Would you write out the records word for word, starting with the line that contains "Select the Eyedropper" and going on through the final line of the records?
** begin RECORDS FOR THE EXERCISE **
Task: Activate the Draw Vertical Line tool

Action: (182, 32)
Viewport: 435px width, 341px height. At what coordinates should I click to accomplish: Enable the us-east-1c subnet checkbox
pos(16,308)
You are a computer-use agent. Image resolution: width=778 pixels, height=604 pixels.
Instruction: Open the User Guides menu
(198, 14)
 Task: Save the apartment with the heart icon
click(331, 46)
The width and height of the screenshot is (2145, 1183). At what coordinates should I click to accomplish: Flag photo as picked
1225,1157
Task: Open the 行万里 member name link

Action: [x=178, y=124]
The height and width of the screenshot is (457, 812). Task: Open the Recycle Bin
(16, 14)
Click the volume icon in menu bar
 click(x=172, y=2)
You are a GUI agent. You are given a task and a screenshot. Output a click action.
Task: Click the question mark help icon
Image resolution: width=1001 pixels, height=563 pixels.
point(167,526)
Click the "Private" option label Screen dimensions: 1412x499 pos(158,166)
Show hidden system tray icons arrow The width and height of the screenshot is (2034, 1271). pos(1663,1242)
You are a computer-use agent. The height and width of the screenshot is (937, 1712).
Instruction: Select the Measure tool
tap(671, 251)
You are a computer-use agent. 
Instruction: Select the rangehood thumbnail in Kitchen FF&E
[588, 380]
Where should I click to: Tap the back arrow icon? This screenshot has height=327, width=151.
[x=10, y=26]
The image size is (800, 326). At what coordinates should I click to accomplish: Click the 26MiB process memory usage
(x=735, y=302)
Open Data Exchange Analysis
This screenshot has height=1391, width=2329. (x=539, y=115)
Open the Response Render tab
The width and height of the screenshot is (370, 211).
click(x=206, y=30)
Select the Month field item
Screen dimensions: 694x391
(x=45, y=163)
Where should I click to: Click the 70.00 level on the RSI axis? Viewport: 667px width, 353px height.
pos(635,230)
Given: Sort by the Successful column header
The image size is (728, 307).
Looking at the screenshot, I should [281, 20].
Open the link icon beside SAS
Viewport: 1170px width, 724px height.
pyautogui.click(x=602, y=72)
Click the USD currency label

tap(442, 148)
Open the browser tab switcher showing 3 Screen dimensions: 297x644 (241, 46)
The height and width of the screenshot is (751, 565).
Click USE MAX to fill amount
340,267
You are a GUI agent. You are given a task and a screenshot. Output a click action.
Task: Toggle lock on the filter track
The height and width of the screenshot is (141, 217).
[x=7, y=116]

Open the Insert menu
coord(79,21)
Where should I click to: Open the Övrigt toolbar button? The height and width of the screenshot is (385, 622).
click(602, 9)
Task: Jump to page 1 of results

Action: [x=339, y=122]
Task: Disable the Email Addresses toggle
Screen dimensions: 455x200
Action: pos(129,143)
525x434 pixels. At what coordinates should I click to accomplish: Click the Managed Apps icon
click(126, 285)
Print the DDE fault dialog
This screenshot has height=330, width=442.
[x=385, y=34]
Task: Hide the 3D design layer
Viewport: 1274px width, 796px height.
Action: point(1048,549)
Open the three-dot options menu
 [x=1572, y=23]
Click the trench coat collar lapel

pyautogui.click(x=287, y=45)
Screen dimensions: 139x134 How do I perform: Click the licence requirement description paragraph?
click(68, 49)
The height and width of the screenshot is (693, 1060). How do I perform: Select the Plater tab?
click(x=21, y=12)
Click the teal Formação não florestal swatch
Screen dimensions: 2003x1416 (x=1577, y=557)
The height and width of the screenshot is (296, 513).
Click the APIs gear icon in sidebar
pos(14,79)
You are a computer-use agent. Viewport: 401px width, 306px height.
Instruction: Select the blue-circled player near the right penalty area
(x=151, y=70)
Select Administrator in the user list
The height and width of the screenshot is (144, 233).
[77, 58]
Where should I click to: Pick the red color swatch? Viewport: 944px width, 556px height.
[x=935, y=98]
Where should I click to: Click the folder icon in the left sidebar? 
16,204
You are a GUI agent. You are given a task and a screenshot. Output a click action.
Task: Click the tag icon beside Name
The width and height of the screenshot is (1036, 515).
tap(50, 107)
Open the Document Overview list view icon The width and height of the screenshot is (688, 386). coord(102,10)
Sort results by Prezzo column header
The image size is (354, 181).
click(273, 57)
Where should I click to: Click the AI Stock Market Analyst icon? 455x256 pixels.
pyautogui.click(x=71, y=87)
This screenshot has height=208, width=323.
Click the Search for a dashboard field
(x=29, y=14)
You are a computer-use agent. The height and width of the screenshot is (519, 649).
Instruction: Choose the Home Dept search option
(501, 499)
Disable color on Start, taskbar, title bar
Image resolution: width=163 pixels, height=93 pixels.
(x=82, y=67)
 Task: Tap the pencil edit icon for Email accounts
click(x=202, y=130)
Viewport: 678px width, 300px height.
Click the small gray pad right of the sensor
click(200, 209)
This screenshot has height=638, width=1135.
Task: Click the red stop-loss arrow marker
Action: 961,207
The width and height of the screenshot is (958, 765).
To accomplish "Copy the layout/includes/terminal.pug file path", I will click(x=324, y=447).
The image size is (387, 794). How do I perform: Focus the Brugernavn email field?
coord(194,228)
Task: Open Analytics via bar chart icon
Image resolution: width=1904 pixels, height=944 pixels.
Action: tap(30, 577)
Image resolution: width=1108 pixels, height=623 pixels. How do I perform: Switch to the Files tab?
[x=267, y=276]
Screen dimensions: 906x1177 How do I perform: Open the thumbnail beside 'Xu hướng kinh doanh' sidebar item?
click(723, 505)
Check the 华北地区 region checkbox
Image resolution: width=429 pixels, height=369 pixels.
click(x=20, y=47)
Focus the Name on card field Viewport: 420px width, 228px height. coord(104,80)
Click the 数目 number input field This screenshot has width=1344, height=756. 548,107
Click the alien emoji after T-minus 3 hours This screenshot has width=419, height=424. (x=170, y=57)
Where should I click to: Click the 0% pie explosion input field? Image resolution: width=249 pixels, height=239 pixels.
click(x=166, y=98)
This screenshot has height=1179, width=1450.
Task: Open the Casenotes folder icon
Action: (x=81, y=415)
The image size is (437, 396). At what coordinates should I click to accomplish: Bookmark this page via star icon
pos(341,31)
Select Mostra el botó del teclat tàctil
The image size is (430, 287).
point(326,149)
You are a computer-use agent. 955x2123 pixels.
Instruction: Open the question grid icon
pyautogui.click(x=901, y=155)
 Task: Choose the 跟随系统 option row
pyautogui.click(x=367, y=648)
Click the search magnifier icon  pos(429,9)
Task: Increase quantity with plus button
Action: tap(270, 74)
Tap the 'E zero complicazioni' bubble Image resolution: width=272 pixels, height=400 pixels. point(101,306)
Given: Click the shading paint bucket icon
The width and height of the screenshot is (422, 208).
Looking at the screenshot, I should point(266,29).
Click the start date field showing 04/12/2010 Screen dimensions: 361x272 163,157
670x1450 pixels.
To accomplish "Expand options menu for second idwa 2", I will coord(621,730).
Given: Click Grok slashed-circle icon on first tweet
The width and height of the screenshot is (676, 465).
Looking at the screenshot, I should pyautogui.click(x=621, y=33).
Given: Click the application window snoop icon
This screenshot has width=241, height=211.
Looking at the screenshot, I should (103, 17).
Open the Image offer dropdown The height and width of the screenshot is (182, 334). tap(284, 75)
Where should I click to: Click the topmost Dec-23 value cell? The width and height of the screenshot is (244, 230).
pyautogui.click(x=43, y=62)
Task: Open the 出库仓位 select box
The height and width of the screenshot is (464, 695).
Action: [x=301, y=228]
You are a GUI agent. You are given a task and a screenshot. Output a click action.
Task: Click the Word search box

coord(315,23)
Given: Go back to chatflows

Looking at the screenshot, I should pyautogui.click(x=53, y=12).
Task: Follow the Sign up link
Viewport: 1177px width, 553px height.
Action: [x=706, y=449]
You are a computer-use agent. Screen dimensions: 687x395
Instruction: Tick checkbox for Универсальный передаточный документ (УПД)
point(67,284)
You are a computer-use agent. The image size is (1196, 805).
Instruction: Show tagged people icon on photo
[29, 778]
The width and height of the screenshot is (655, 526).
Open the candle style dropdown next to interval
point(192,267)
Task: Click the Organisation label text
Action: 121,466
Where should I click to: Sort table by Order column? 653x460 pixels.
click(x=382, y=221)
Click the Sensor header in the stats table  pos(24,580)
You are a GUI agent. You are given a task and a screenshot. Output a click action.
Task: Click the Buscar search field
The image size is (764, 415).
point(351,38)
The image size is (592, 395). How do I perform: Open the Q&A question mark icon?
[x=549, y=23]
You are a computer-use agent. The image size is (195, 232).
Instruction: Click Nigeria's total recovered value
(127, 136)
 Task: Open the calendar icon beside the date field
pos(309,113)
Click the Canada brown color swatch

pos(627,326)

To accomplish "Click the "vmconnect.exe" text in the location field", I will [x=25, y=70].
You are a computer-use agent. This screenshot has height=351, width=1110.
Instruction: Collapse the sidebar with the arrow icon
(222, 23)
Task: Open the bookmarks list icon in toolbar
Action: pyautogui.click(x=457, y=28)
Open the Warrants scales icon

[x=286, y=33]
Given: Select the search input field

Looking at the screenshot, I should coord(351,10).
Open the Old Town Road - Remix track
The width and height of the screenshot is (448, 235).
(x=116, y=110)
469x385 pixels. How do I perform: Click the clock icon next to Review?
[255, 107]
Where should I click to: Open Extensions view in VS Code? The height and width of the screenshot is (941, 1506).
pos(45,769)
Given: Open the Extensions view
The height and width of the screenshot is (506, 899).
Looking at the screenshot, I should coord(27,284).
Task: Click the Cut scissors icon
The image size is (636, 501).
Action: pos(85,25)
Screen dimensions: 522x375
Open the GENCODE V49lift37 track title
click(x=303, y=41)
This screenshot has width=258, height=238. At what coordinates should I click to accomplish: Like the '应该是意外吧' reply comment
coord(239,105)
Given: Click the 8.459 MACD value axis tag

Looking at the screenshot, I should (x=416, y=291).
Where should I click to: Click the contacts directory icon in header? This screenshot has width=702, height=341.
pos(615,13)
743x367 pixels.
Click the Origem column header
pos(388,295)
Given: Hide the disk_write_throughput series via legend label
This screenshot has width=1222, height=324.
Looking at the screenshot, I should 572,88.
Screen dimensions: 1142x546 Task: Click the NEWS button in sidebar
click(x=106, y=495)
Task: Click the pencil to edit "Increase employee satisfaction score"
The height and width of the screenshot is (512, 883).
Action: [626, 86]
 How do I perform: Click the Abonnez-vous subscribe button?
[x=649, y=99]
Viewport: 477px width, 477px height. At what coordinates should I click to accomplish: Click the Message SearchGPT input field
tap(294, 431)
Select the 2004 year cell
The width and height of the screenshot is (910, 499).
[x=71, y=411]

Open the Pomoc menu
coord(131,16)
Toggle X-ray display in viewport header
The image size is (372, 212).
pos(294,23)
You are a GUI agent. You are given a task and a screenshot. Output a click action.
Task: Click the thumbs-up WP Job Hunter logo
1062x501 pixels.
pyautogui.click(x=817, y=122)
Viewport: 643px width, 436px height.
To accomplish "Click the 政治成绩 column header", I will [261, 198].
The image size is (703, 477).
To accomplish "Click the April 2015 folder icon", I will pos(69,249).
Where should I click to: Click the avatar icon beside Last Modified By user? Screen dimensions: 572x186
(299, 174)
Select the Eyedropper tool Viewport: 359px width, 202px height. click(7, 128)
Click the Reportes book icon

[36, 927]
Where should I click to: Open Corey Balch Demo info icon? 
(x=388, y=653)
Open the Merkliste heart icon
** end RECORDS FOR THE EXERCISE **
** RESPONSE TO THIS EXERCISE **
Select the Eyedropper tool Viewport: 359px width, 202px height. click(7, 128)
Click the Reportes book icon

[36, 927]
Where should I click to: Open Corey Balch Demo info icon? 
(x=388, y=653)
Open the Merkliste heart icon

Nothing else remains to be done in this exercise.